L’organisation est en cours. Alors que la France connaît son second confinement en raison de la montée de la seconde vague de l’épidémie de Covid-19, la mise à l’abri et la prise en charge des personnes les plus précaires sont urgentes. Et le parc d’hébergement d’urgence, qui compte 180 000 places en fonctionnement actuellement, ne suffit pas. « Le niveau de place est élevé. Mais de nombreuses personnes dorment encore dehors », explique Florent Gueguen, directeur de la Fédération des acteurs de la solidarité (FAS), qui rassemble 80 % des centres d’hébergement français. « Les chiffres d’appels au 115 ne sont pas bons. Et ils se dégradent dans les grandes métropoles », précise-t-il.
Une situation qui perdure, puisque les remontées chiffrées font état d’une augmentation des demandes non pourvues depuis l’été. Par exemple, en septembre, le jour de la rentrée scolaire, 4 000 personnes en famille n’ont pas reçu de réponse favorable de la part des services sociaux pour être logées. De plus, malgré les réunions régulières des associations avec la ministre déléguée chargée du logement, Emmanuelle Wargon, les places supplémentaires se font rares. « Nous avons vraiment besoin de nouveaux sites. Nous espérons ouvrir 200 places dans deux structures parisiennes ces prochains jours », indique Bruno Morel, directeur général d’Emmaüs Solidarité.
Anciennes auberges de jeunesse, bureaux vides… Différentes alternatives existent pourtant pour faire face aux urgences sanitaires et climatiques qui accentuent la vulnérabilité des sans-abri. Des lieux qu’il faut ensuite « armer » avec des lits, du matériel de cuisine et des points d’eau. « Heureusement, nous savons plutôt bien le faire », indique Bruno Morel. Pour accélérer le processus, la FAS demande par ailleurs la création de cellules départementales réunissant tous les acteurs (bailleurs, associations…).
Des limites aux ressources humaines
En parallèle, assurer la continuité des services implique aussi, à la manière des soignants, de pouvoir compter sur les professionnels qui accompagnent les plus démunis. « Ils sont épuisés par la situation », déplore Florent Gueguen. Ce ressenti est unanime. Alors que la première vague a fortement mobilisé les travailleurs sociaux, la fatigue et la résignation se font à présent sentir. Et, de manière inédite, la question des ressources humaines s’ajoute aux habituelles recherches de budgets et de solutions foncières.

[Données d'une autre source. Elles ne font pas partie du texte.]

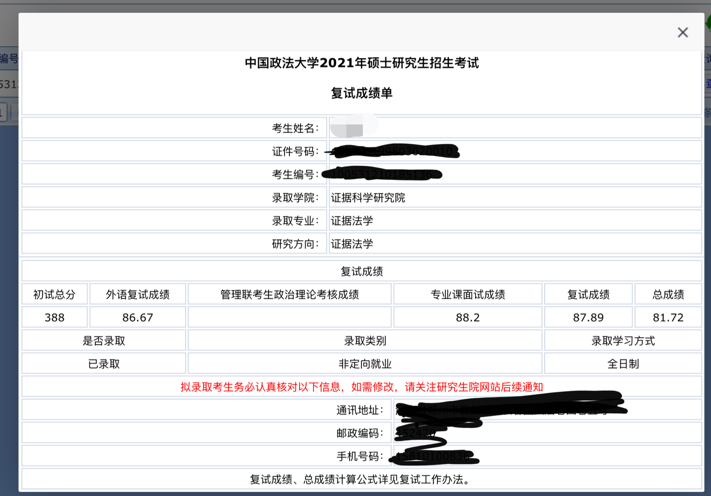
Task: Click the 录取专业 value 证据法学
Action: coord(353,220)
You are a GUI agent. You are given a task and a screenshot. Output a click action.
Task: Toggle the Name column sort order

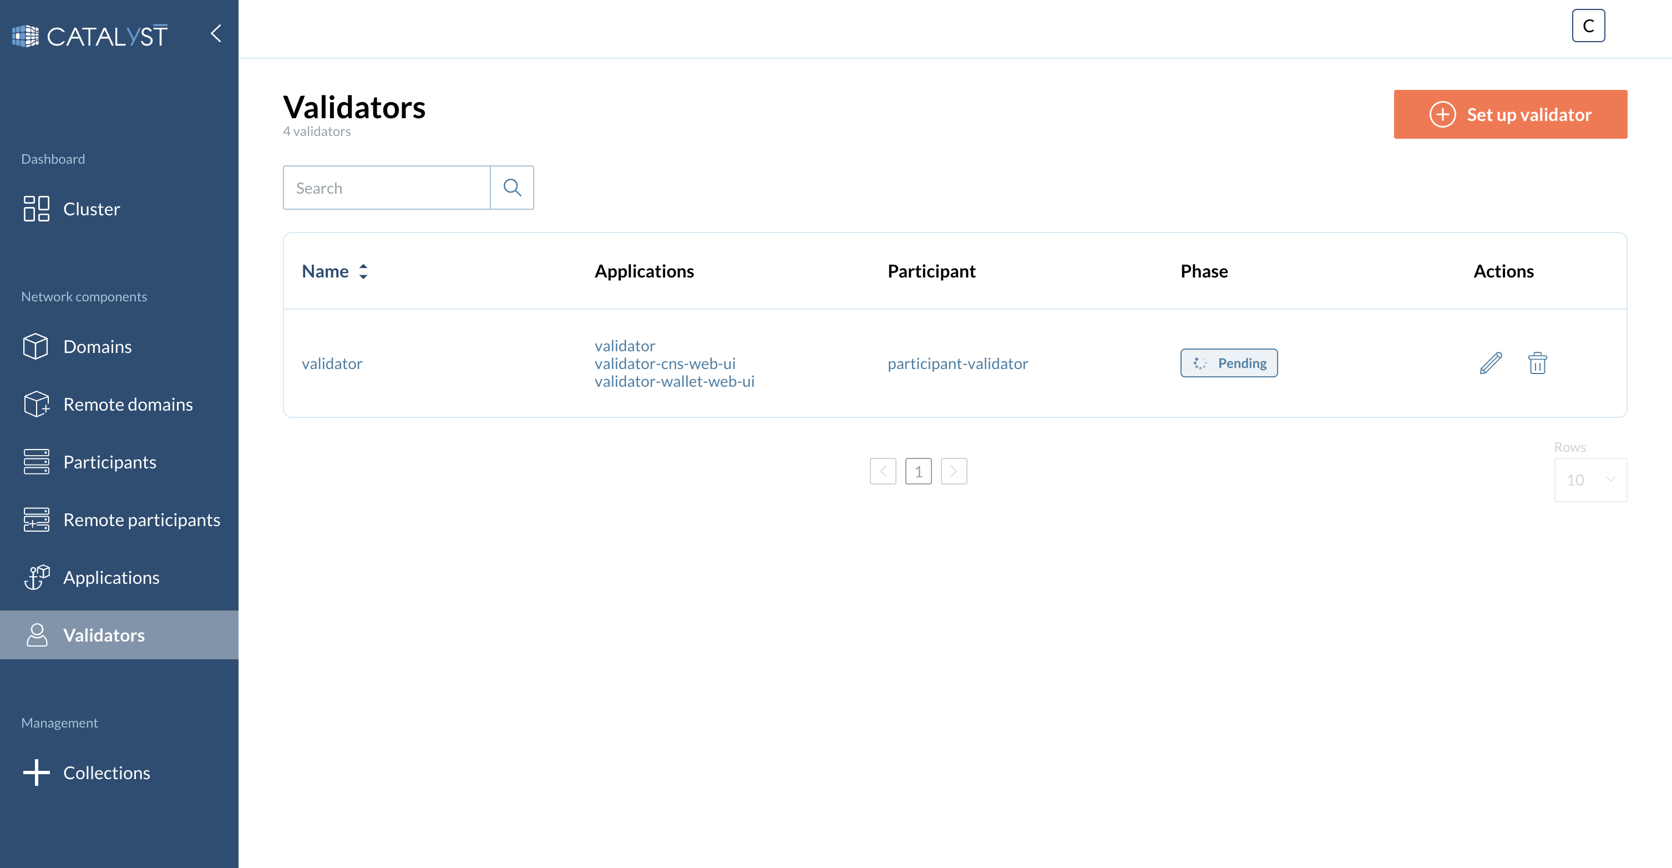363,271
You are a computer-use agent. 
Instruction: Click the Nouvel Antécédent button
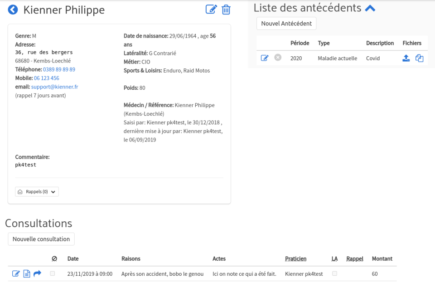click(286, 23)
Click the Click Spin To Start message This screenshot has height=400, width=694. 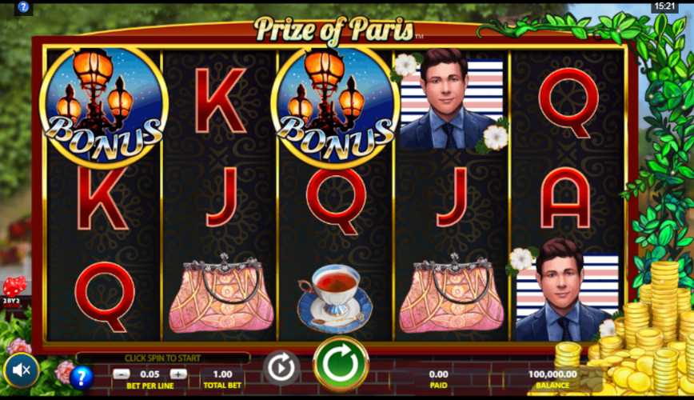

Il est en effet difficile de trouver des personnes supplémentaires pour du travail temporaire. « Lors de la première vague, le personnel de certains centres a chuté de 30 %. Pour cette fois, nous n’avons aucun recul », explique Florent Gueguen. Pourtant, les protocoles sanitaires sont maintenant bien intégrés et les réserves de gel et de masques en quantité suffisante au sein des différentes structures. Les solutions d’isolement des personnes testées positives, qui pourraient rassurer, sont de facto très contraignantes pour assurer le travail social. C’est le constat réalisé par Marion Crepet, cheffe de service de l’hébergement d’urgence pour demandeurs d’asile (Huda) de Lyon-VIII pour l’association Forum réfugiés-Cosi, qui prend en charge 175 personnes en logements collectifs avec une équipe de 9 salariés. « Contrairement à la précédente vague, les services de l’Etat sont maintenus. La logistique due au protocole sanitaire vient donc s’ajouter à l’accompagnement social et au flux des demandeurs d’asile sans possibilité d’isolement, alors que de nombreuses personnes vulnérables sont hébergées et que l’urgence sanitaire n’en est qu’un parmi d’autres. » D’énormes responsabilités pèsent donc sur ces professionnels, qui n’ont, par ailleurs, pas de solution pour se ressourcer par des activités sur leur temps libre. Le manque de visibilité sur la durée de cette deuxième vague accentue également leur inquiétude.